Locking up the AOY on St. Clair
Martens' Chesapeake win extended his AOY cushion to more than 50 points entering the Plano Elite on St. Clair, a monumental gap regardless of the outcome at St. Clair. Martens started off well enough, weighing 18.5 pounds of St. Clair smallmouth on Day 1 to settle into 24th place, but by the time he came to the scales on Championship Sunday at St. Clair Metropark and weighed in for his final total of 75.7 (sixth place), Martens had mathematically secured his third Angler of the Year trophy, which he'll receive Sept. 20 at the AOY Championship in Wisconsin.

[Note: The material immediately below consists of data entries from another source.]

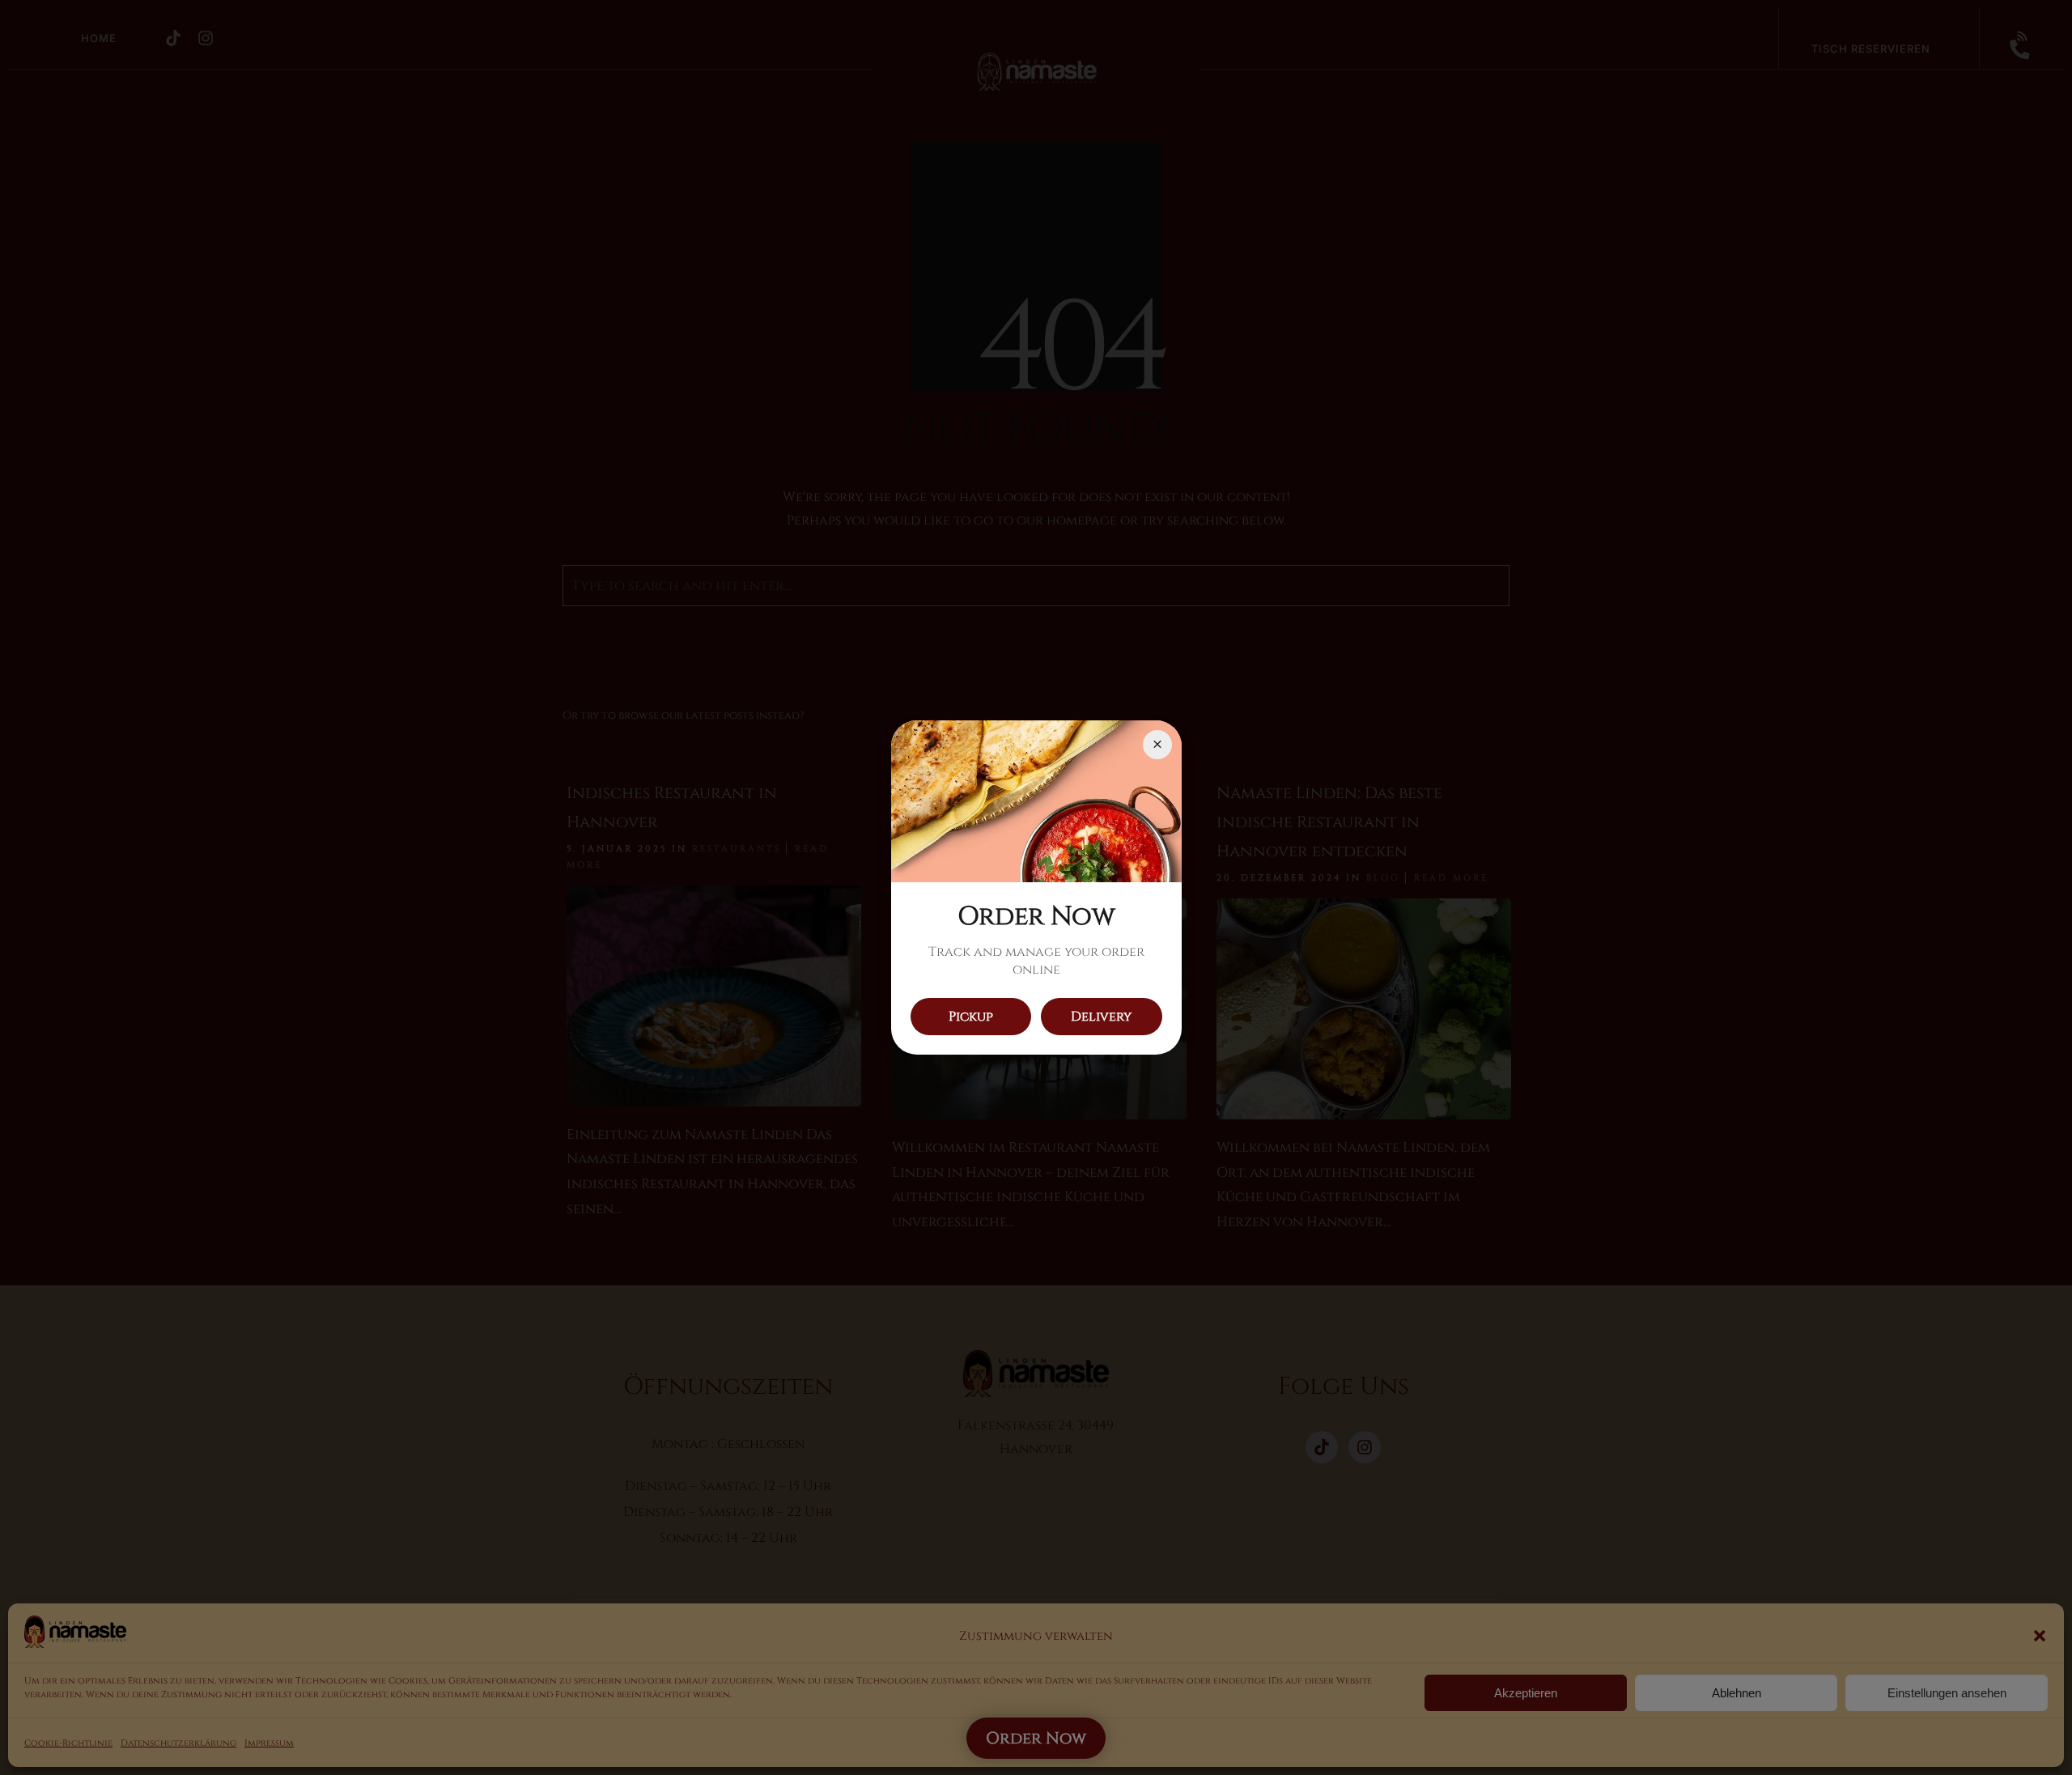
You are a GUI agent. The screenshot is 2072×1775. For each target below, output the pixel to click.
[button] (2040, 1636)
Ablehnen (1736, 1693)
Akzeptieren (1525, 1693)
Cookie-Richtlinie (68, 1743)
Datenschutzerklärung (178, 1743)
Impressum (269, 1743)
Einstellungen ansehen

"I guess the best way for me to describe this season is 'incredible'," Martens said. "To be able to put yourself in contention to win an Elite Series tournament – to make a Top 12 – is a major accomplishment. It's really hard to do that. To do that several times a season and give yourself a chance to win an Angler of the Year is 100 times harder than that. I can't even believe that this season is over, everything happened so fast. But it's been an amazing year, one I'll never forget."
NOTES: Martens' previous AOY titles came in 2005 and 2013 … Martens' tournament winnings of $286,500 this season pushed his career B.A.S.S. earnings to $2.53 million, fourth place on the all-time list (Mercury pros Kevin VanDam and Skeet Reese are first and second, respectively) … Martens' performance at Lake St. Clair moved him into the No. 1 spot on the BassFan.com World Rankings for the first time in his career … Martens is one of seven Mercury pros in the Top 10 standings entering the AOY Championship (Powroznik, Edwin Evers, Brent Ehrler, Skeet Reese, Bernie Schultz and Greg Hackney are the others).